> _Problem statement_: Quote the data below word for word, every line of it.

> _Records for locating words and elements_:
^^^^^^^^^^^^^^^^
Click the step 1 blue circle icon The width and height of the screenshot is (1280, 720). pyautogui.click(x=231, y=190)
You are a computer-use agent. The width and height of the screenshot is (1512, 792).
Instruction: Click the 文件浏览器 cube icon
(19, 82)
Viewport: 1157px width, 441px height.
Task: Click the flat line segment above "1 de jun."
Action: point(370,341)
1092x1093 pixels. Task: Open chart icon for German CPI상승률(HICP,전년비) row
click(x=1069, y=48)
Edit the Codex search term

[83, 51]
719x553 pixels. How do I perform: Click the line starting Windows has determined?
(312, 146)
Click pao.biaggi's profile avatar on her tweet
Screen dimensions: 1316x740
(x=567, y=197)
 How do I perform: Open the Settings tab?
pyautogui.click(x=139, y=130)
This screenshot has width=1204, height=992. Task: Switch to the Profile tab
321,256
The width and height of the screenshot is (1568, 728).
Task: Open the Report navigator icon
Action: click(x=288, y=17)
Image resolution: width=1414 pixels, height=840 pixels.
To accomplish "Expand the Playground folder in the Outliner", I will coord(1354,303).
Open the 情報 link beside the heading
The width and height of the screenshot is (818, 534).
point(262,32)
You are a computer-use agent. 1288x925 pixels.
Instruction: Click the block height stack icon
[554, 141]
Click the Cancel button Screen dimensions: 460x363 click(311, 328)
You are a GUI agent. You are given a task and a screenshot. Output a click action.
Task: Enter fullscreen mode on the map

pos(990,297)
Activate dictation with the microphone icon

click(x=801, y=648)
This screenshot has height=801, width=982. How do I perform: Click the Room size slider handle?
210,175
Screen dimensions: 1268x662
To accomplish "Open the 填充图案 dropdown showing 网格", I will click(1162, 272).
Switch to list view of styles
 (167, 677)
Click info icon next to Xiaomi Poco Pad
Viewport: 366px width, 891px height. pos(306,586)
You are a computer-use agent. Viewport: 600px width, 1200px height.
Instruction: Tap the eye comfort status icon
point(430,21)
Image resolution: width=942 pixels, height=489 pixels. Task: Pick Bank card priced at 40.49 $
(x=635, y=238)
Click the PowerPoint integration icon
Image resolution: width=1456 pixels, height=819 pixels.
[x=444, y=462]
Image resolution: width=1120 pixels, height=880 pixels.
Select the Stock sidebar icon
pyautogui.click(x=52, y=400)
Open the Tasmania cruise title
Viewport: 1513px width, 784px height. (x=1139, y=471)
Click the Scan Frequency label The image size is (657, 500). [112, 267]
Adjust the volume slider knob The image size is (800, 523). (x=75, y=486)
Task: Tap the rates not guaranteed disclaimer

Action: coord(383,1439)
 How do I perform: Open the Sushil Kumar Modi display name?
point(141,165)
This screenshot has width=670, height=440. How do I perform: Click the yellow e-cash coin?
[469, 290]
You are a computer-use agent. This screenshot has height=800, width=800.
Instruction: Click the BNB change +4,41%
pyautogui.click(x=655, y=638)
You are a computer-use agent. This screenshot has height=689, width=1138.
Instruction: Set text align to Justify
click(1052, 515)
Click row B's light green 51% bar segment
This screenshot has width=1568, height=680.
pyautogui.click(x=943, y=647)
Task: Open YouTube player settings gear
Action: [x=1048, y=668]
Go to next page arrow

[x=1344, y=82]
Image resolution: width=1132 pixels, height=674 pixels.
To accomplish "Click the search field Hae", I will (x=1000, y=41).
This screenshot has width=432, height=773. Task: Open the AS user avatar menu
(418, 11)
^^^^^^^^^^^^^^^^
> _Result below_:
Click the step 1 blue circle icon The width and height of the screenshot is (1280, 720). pyautogui.click(x=231, y=190)
You are a computer-use agent. The width and height of the screenshot is (1512, 792).
Instruction: Click the 文件浏览器 cube icon
(19, 82)
Viewport: 1157px width, 441px height.
Task: Click the flat line segment above "1 de jun."
Action: point(370,341)
1092x1093 pixels. Task: Open chart icon for German CPI상승률(HICP,전년비) row
click(x=1069, y=48)
Edit the Codex search term

[83, 51]
719x553 pixels. How do I perform: Click the line starting Windows has determined?
(312, 146)
Click pao.biaggi's profile avatar on her tweet
Screen dimensions: 1316x740
(x=567, y=197)
 How do I perform: Open the Settings tab?
pyautogui.click(x=139, y=130)
This screenshot has width=1204, height=992. Task: Switch to the Profile tab
321,256
The width and height of the screenshot is (1568, 728).
Task: Open the Report navigator icon
Action: click(x=288, y=17)
Image resolution: width=1414 pixels, height=840 pixels.
To accomplish "Expand the Playground folder in the Outliner", I will coord(1354,303).
Open the 情報 link beside the heading
The width and height of the screenshot is (818, 534).
point(262,32)
You are a computer-use agent. 1288x925 pixels.
Instruction: Click the block height stack icon
[554, 141]
Click the Cancel button Screen dimensions: 460x363 click(311, 328)
You are a GUI agent. You are given a task and a screenshot. Output a click action.
Task: Enter fullscreen mode on the map

pos(990,297)
Activate dictation with the microphone icon

click(x=801, y=648)
This screenshot has height=801, width=982. How do I perform: Click the Room size slider handle?
210,175
Screen dimensions: 1268x662
To accomplish "Open the 填充图案 dropdown showing 网格", I will click(1162, 272).
Switch to list view of styles
 (167, 677)
Click info icon next to Xiaomi Poco Pad
Viewport: 366px width, 891px height. pos(306,586)
You are a computer-use agent. Viewport: 600px width, 1200px height.
Instruction: Tap the eye comfort status icon
point(430,21)
Image resolution: width=942 pixels, height=489 pixels. Task: Pick Bank card priced at 40.49 $
(x=635, y=238)
Click the PowerPoint integration icon
Image resolution: width=1456 pixels, height=819 pixels.
[x=444, y=462]
Image resolution: width=1120 pixels, height=880 pixels.
Select the Stock sidebar icon
pyautogui.click(x=52, y=400)
Open the Tasmania cruise title
Viewport: 1513px width, 784px height. (x=1139, y=471)
Click the Scan Frequency label The image size is (657, 500). [112, 267]
Adjust the volume slider knob The image size is (800, 523). (x=75, y=486)
Task: Tap the rates not guaranteed disclaimer

Action: coord(383,1439)
 How do I perform: Open the Sushil Kumar Modi display name?
point(141,165)
This screenshot has width=670, height=440. How do I perform: Click the yellow e-cash coin?
[469, 290]
You are a computer-use agent. This screenshot has height=800, width=800.
Instruction: Click the BNB change +4,41%
pyautogui.click(x=655, y=638)
You are a computer-use agent. This screenshot has height=689, width=1138.
Instruction: Set text align to Justify
click(1052, 515)
Click row B's light green 51% bar segment
This screenshot has width=1568, height=680.
pyautogui.click(x=943, y=647)
Task: Open YouTube player settings gear
Action: [x=1048, y=668]
Go to next page arrow

[x=1344, y=82]
Image resolution: width=1132 pixels, height=674 pixels.
To accomplish "Click the search field Hae", I will (x=1000, y=41).
This screenshot has width=432, height=773. Task: Open the AS user avatar menu
(418, 11)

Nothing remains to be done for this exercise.